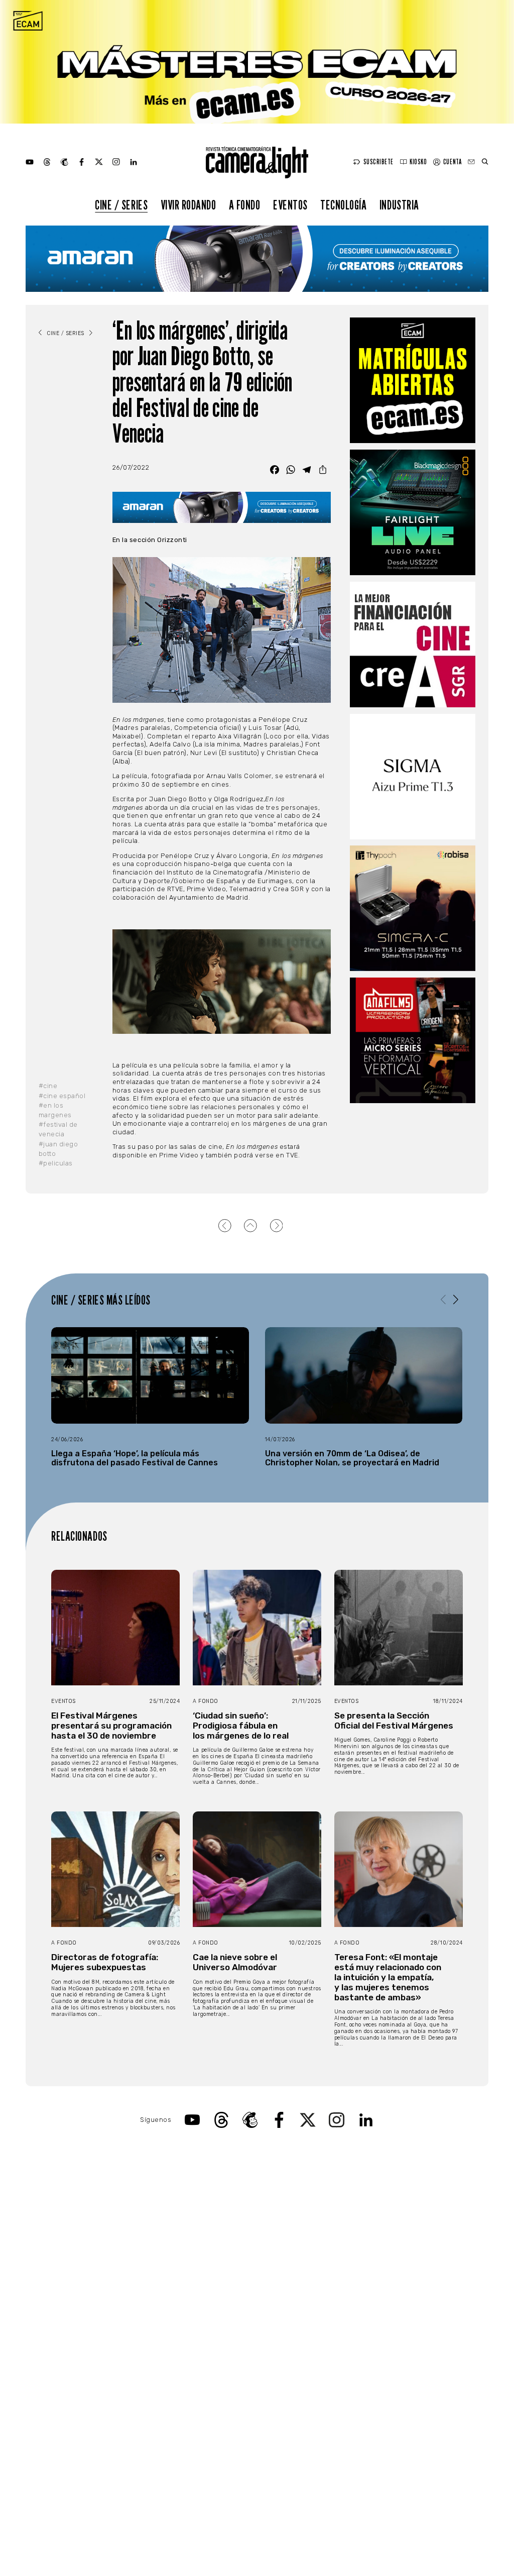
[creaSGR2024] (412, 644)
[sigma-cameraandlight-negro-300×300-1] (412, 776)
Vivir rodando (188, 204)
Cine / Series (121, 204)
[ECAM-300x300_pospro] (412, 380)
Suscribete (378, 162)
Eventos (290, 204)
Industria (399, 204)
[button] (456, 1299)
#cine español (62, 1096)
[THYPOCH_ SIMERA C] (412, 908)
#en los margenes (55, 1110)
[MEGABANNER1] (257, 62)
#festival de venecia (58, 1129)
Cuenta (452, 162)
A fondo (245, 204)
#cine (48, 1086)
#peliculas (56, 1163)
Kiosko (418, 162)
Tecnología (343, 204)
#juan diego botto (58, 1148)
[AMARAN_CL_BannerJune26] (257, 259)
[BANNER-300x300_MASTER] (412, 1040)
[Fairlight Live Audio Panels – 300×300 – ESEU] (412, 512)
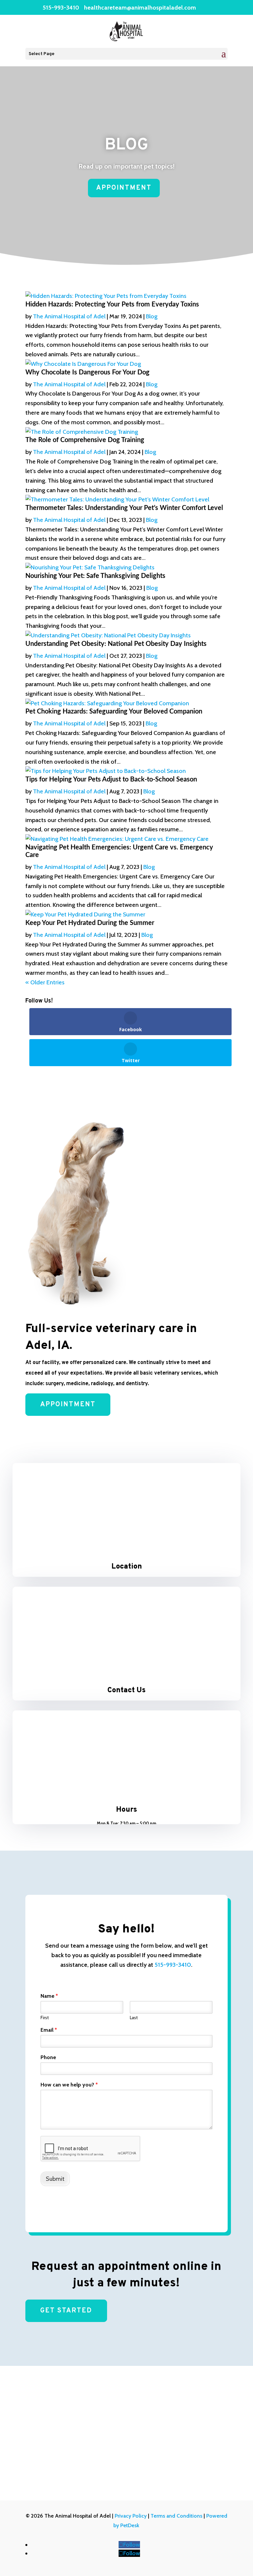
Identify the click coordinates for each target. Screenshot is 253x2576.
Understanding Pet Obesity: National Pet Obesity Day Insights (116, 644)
◆ ◆ ◆ ◆
» **ASSIGNED TASK**: The goal is an exact reprint of the entries, leaving out the pictures.

» **SOLUTION FOR THIS PROBLEM**:
[creaSGR2024] (412, 644)
[sigma-cameraandlight-negro-300×300-1] (412, 776)
Vivir rodando (188, 204)
Cine / Series (121, 204)
[ECAM-300x300_pospro] (412, 380)
Suscribete (378, 162)
Eventos (290, 204)
Industria (399, 204)
[button] (456, 1299)
#cine español (62, 1096)
[THYPOCH_ SIMERA C] (412, 908)
#en los margenes (55, 1110)
[MEGABANNER1] (257, 62)
#festival de venecia (58, 1129)
Cuenta (452, 162)
A fondo (245, 204)
#cine (48, 1086)
#peliculas (56, 1163)
Kiosko (418, 162)
Tecnología (343, 204)
#juan diego botto (58, 1148)
[AMARAN_CL_BannerJune26] (257, 259)
[BANNER-300x300_MASTER] (412, 1040)
[Fairlight Live Audio Panels – 300×300 – ESEU] (412, 512)
Identify the click coordinates for each target. Screenshot is 253x2576.
Understanding Pet Obesity: National Pet Obesity Day Insights (116, 644)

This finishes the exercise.